À la veille de son départ pour Téhéran, le Premier ministre libanais a, lui, estimé que l'Iran, qui soutient et finance le Hezbollah, avait un rôle à jouer dans la stabilisation du pays. "Menacer la stabilité de n'importe quel pays de la région constitue une menace à la fois pour les intérêts des Arabes et de l'Iran, a déclaré Saad Hariri. Je considère donc que Téhéran est concerné par les efforts visant à assurer la stabilité de la région."
"Des répercussions positives"
"Je n'ai jamais accusé le Hezbollah" d'être responsable de la mort de mon père, a-t-il également déclaré vendredi à l'Agence nationale iranienne d'informations (IRNA).
De son côté, l'ambassadeur iranien au Liban, Ghadanfar Rokon Abadi, a annoncé que l'accueil réservé au Premier ministre libanais serait "triomphal". En octobre, le président iranien a effectué une visite à Beyrouth où il a été accueilli très chaleureusement par la communauté chiite. "Cette visite aura des répercussions très positives sur le Liban, que vous pourrez constater bientôt", a ajouté Ghadanfar Rokon Abadi.

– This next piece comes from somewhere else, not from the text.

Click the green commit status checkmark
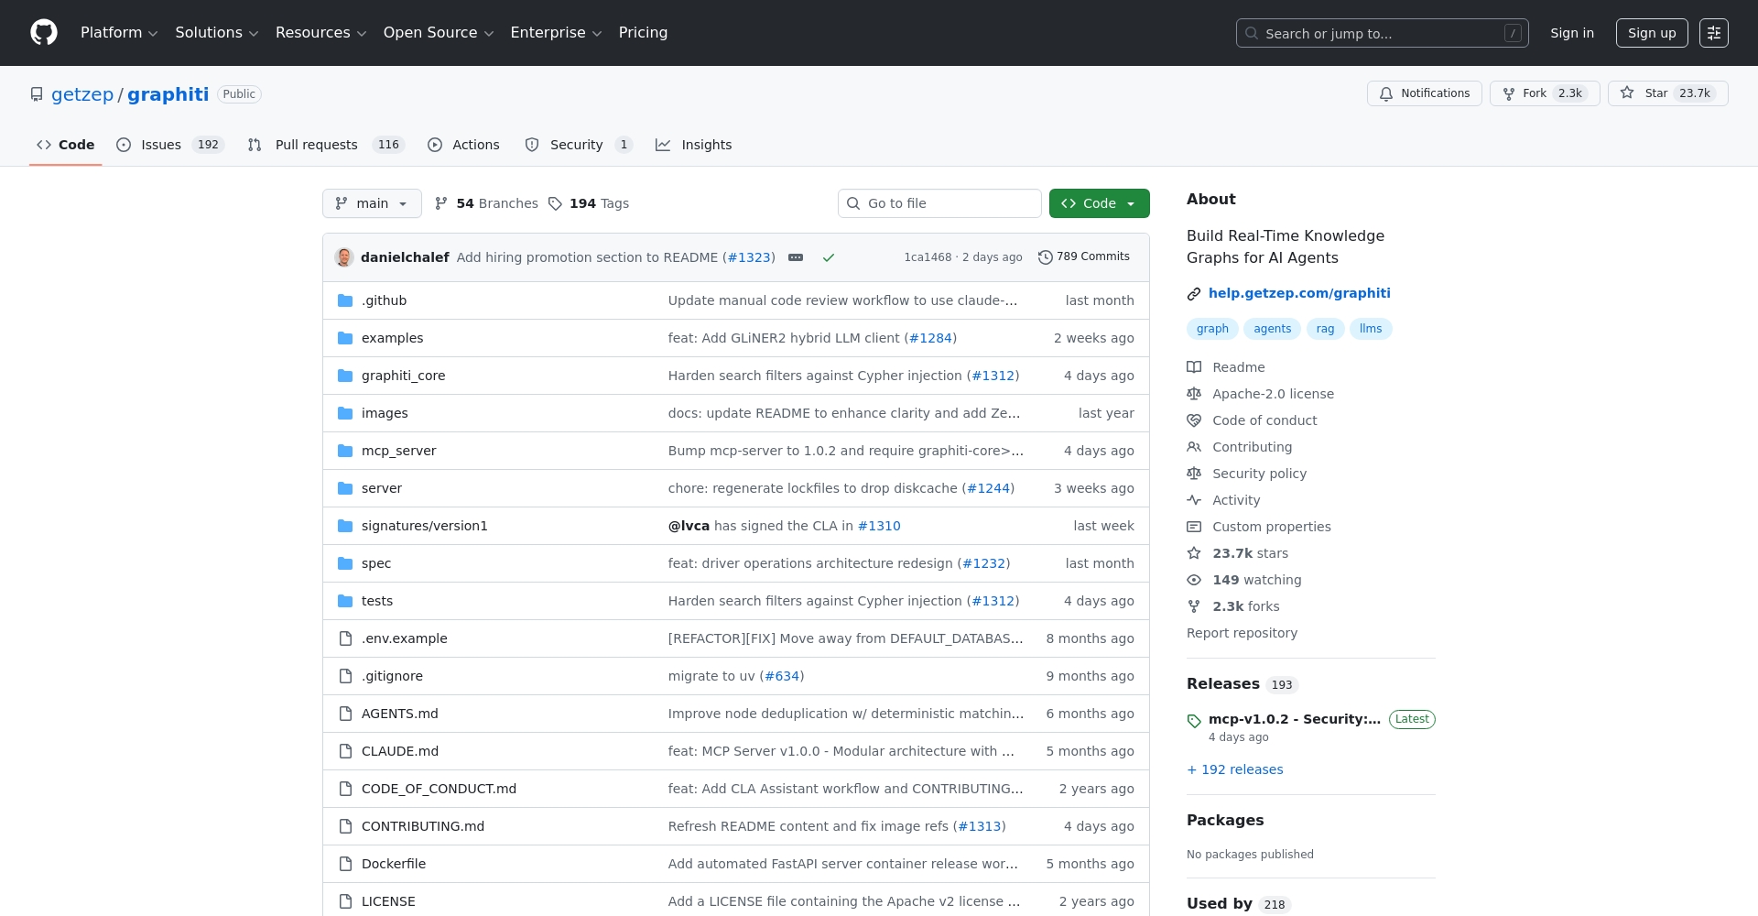This screenshot has height=916, width=1758. [x=829, y=257]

Au cours des dernières années, Saad Hariri a tenté de maintenir de bonnes relations avec les traditionnels "ennemis" de sa coalition, et notamment avec la Syrie. Le Premier ministre libanais s'est rendu à plusieurs reprises à Damas, longtemps considéré comme le suspect numéro un du meurtre de Rafic Hariri. Le Liban et la Syrie affirment désormais avoir ouvert "une nouvelle page" dans leurs relations.
"Ma priorité, c'est de garder le Liban intact et uni", a confié cette semaine Saad Hariri au quotidien américain "The Washington Post".